2013-02-24(Sun)
主の祈り 2013年2月24日の礼拝メッセージ
主の祈り
江田めぐみ伝道師
まだ幼かったイスラエルをわたしは愛した。エジプトから彼を呼び出し、わが子とした。わたしが彼らを呼び出したのに、彼らはわたしから去って行き、バアルに犠牲をささげ、偶像に香をたいた。エフライムの腕を支えて、歩くことを教えたのは、わたしだ。しかし、わたしが彼らをいやしたことを、彼らは知らなかった。わたしは人間の綱、愛のきずなで彼らを導き、彼らの顎から軛を取り去り、身をかがめて食べさせた。
ホセア書11章1~4節
イエスはある所で祈っておられた。祈りが終わると、弟子の一人がイエスに、「主よ、ヨハネが弟子たちに教えたように、わたしたちにも祈りを教えてください」と言った。そこで、イエスは言われた。「祈るときには、こう言いなさい。『父よ、御名が崇められますように。御国が来ますように。わたしたちに必要な糧を毎日与えてください。わたしたちの罪を赦してください、わたしたちも自分に負い目のある人を、皆赦しますから。わたしたちを誘惑に遭わせないでください。』」

..............................

◆ 取り組む課題
**1.** 抜粋文の要点を2文にまとめてください。
**2.** 抜粋文で、祈りを教えてほしいとイエスに願った弟子は、誰が弟子たちに祈りを教えたことを引き合いに出しましたか。
答えの根拠は抜粋文だけに限ってください。

..............................

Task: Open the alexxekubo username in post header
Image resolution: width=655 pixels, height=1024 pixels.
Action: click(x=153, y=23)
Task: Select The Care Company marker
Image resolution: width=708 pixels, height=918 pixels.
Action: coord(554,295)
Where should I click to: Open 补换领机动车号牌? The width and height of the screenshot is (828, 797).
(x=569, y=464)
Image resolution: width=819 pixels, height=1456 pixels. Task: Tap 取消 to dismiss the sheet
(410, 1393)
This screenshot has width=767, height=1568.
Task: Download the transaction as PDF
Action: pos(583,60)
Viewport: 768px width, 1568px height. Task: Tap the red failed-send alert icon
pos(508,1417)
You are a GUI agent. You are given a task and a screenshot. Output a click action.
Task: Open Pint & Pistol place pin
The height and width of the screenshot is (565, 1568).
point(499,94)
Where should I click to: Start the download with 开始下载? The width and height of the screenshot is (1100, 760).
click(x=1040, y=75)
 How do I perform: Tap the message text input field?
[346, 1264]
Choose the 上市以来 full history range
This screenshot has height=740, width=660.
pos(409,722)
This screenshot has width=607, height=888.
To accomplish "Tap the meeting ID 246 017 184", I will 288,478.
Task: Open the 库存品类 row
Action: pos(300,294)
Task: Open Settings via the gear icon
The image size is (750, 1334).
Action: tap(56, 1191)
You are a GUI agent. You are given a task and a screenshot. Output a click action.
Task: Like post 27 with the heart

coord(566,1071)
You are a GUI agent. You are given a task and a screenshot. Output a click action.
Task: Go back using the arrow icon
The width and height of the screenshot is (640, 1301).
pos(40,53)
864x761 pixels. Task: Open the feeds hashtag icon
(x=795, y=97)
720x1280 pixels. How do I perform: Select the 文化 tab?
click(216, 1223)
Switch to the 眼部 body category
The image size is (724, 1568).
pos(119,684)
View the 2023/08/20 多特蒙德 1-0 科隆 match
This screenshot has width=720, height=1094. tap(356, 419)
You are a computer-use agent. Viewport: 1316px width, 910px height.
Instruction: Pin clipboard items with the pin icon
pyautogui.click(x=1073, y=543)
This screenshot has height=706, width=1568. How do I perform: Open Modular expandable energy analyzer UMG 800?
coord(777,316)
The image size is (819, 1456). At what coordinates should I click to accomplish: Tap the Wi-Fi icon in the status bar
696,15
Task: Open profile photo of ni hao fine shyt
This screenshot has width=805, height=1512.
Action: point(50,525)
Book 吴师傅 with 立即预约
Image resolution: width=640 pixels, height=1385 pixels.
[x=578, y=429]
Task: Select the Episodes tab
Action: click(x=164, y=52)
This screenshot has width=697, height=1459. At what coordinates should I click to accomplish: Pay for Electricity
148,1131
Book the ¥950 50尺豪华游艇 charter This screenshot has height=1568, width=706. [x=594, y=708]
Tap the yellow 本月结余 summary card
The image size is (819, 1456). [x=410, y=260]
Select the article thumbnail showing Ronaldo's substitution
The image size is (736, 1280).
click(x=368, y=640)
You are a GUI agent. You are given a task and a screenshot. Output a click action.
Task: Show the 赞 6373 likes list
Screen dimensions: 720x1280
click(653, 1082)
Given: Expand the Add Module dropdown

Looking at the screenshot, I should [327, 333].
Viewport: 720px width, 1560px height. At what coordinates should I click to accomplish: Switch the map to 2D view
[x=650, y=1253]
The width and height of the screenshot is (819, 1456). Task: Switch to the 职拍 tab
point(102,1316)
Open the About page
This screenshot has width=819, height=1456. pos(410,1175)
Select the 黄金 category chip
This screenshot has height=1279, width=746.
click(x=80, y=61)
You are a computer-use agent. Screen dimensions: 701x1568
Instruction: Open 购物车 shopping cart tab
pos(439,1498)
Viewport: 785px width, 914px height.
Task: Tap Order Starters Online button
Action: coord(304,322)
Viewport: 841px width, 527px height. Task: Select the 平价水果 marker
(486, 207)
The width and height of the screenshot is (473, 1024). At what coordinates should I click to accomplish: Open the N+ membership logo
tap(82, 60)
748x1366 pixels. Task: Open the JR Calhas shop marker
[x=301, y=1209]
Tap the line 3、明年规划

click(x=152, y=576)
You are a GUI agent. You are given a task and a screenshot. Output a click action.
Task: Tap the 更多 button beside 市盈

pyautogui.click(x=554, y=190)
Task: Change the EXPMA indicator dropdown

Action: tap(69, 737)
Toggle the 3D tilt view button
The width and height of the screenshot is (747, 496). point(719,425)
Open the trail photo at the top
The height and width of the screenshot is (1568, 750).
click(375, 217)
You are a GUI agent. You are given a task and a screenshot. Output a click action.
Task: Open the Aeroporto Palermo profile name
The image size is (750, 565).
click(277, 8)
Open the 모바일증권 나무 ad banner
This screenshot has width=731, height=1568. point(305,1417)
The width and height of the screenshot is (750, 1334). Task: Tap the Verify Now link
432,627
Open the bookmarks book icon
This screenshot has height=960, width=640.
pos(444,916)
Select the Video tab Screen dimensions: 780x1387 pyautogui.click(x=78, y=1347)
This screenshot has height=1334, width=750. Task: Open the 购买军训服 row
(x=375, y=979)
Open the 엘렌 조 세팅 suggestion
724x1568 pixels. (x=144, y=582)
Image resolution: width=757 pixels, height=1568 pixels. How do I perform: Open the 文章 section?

..............................

◆ 各課題の回答
**1.** 2013年2月24日の礼拝メッセージ「主の祈り」として江田めぐみ伝道師の名が記され、神が幼いイスラエルを愛してエジプトから呼び出したのに、彼らは去ってバアルに犠牲をささげ偶像に香をたいたと語るホセア書11章1~4節が引かれている。続いて、祈りを教えてほしいと弟子の一人に頼まれたイエスが、御名が崇められ御国が来ること、必要な糧を毎日与えられること、罪の赦し、誘惑に遭わないことを父に願う祈りを教える場面が示されている。

**2.** ヨハネです。